Problem to work on: Each line from the one that holds "Where should I click to: Minimize" to the end of the records is to be retyped exactly. Pictures are not part of the copy.

Given data:

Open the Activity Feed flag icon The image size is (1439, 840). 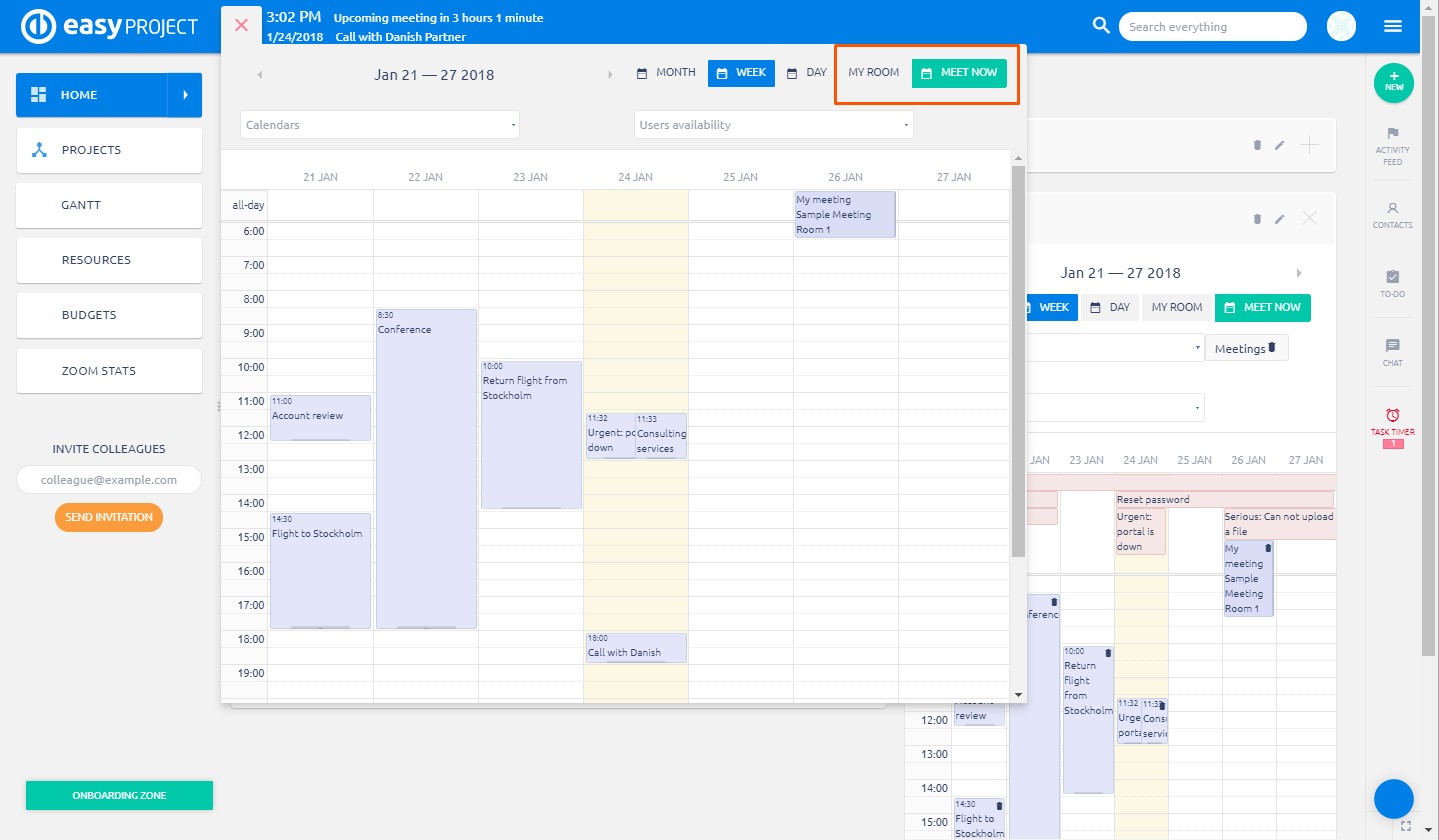[1392, 134]
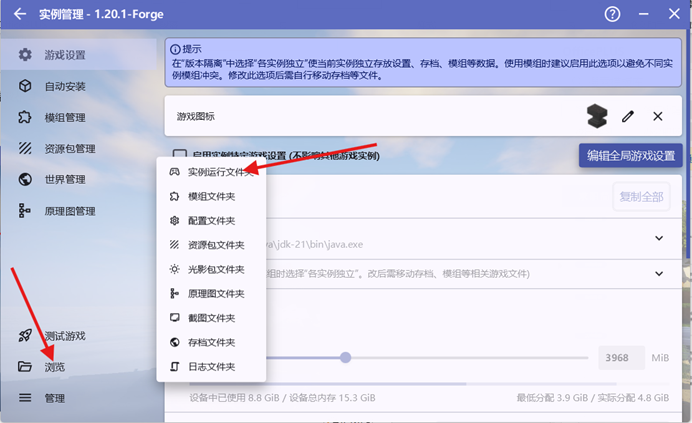The width and height of the screenshot is (692, 423).
Task: Expand the version isolation dropdown chevron
Action: [x=658, y=273]
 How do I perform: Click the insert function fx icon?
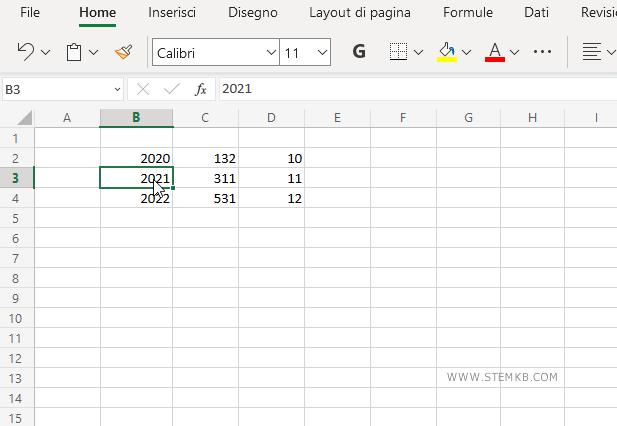coord(200,89)
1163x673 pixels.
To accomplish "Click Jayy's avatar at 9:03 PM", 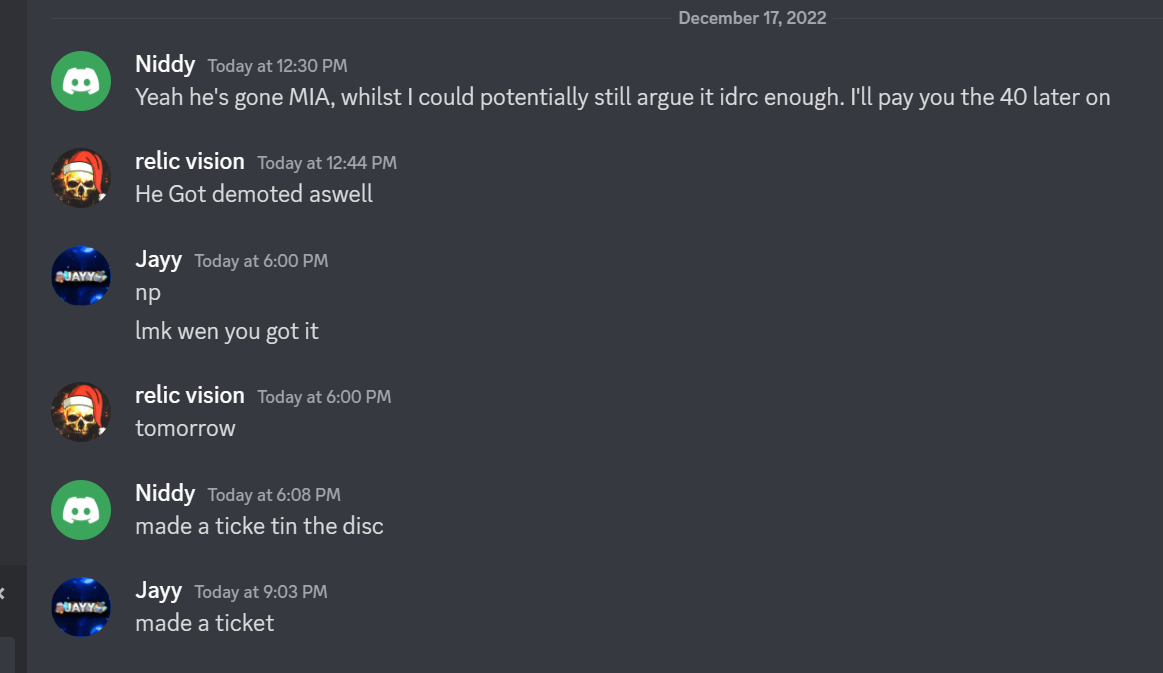I will tap(81, 607).
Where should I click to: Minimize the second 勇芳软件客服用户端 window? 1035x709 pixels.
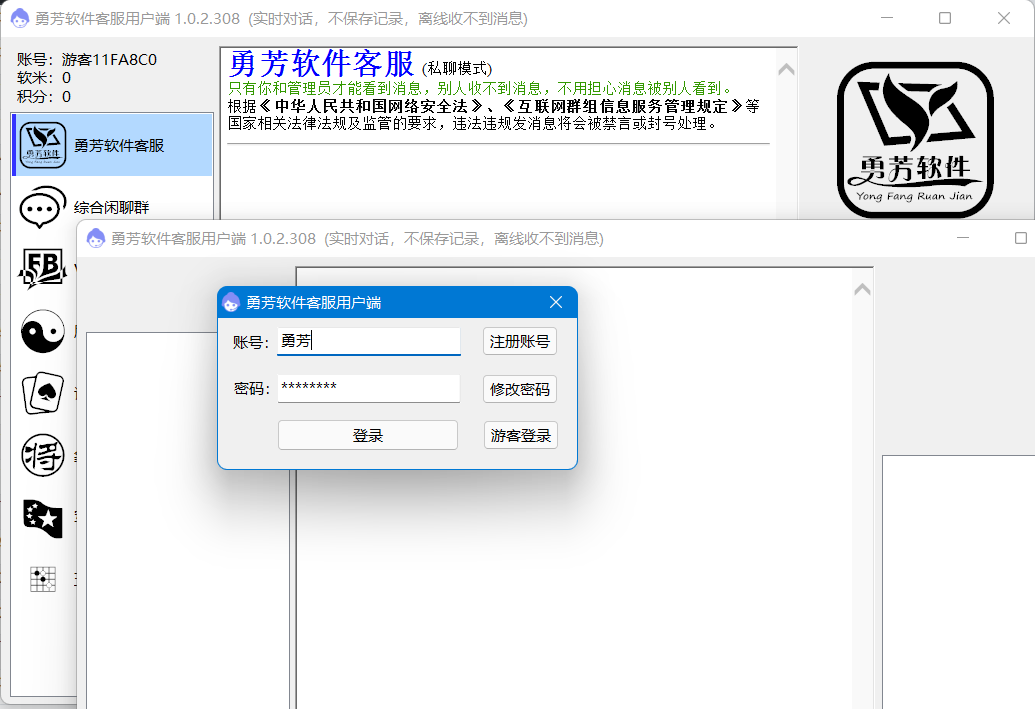point(962,238)
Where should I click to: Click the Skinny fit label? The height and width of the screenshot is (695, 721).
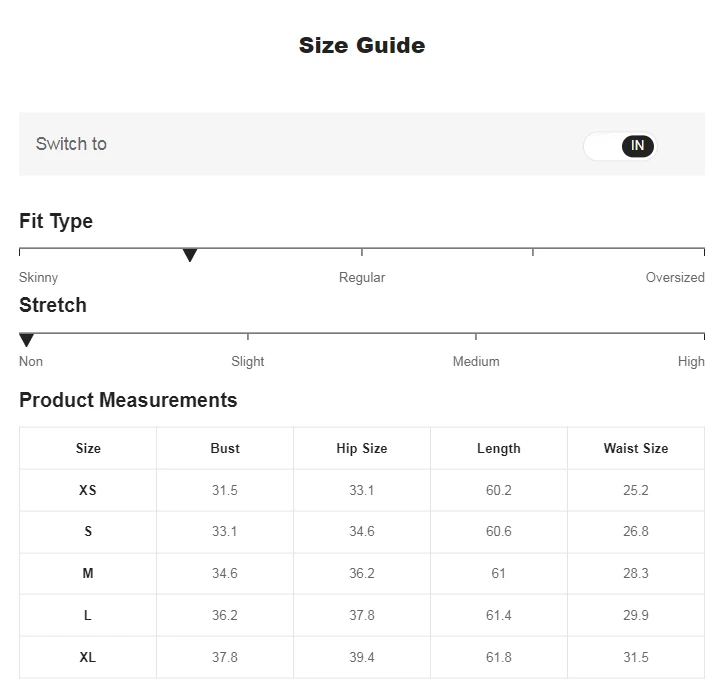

Answer to this problem:
Where should I click to: Minimize the second 勇芳软件客服用户端 window? 1035x709 pixels.
point(962,238)
Where should I click to: Click the Skinny fit label? The height and width of the screenshot is (695, 721).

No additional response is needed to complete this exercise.